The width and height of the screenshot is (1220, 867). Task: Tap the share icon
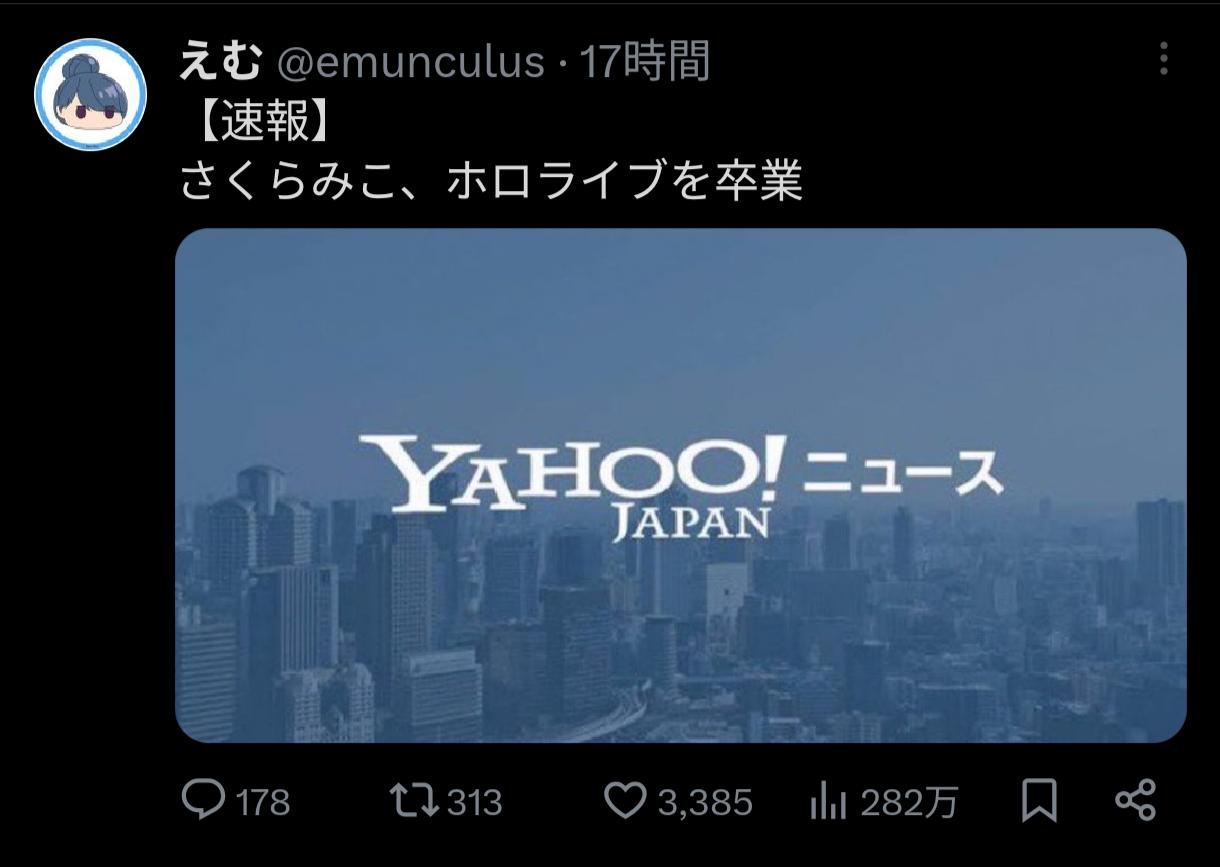click(1135, 800)
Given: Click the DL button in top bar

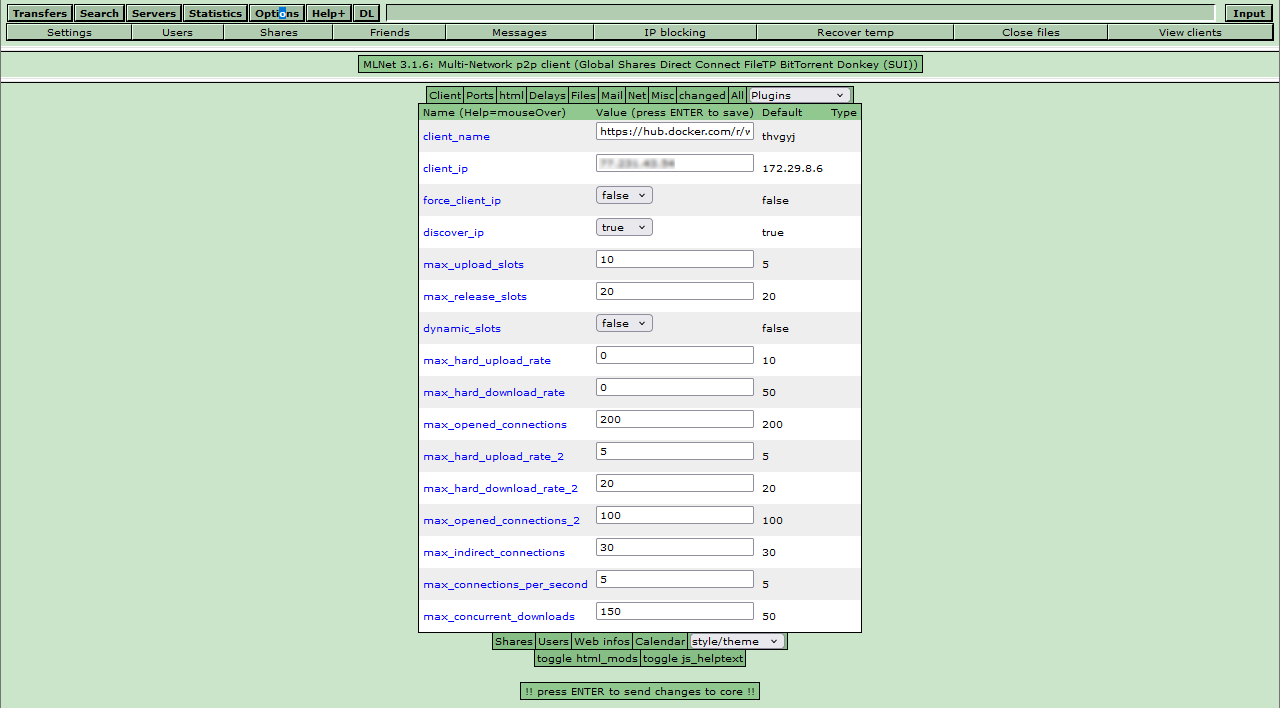Looking at the screenshot, I should coord(367,14).
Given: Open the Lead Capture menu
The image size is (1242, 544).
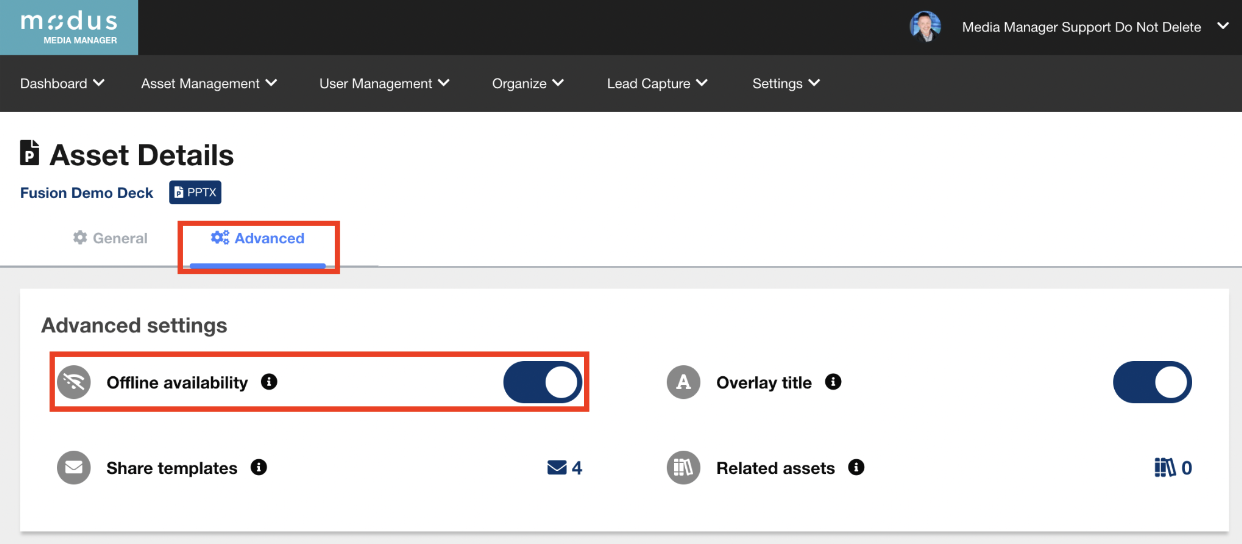Looking at the screenshot, I should point(657,83).
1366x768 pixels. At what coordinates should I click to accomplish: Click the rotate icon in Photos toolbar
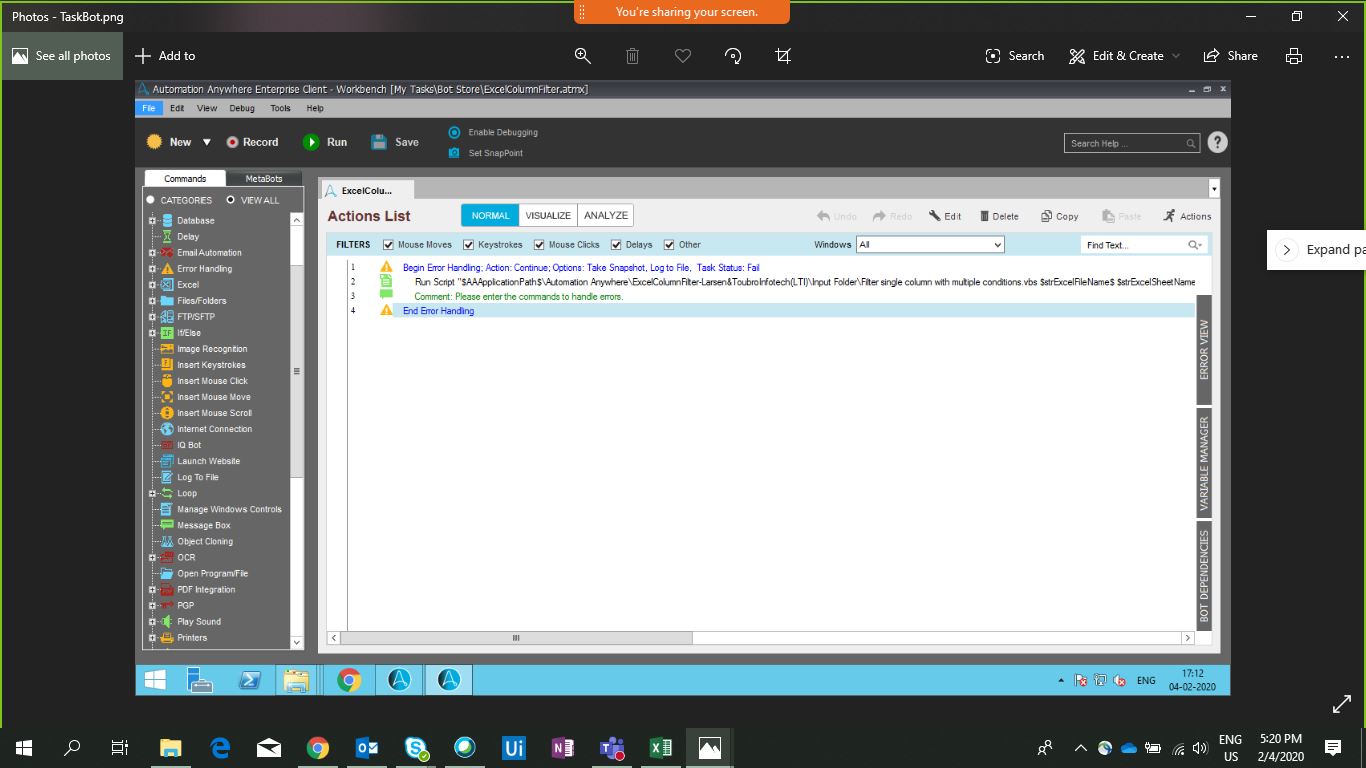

Task to carry out: Please transcribe every entry above exactly, leaving out any pictures.

Solution for this problem:
The width and height of the screenshot is (1220, 867). Task: Tap the share icon
click(1135, 800)
Given: Click the DL button in top bar

Looking at the screenshot, I should coord(367,14).
Given: Open the Lead Capture menu
The image size is (1242, 544).
Looking at the screenshot, I should point(657,83).
1366x768 pixels. At what coordinates should I click to accomplish: Click the rotate icon in Photos toolbar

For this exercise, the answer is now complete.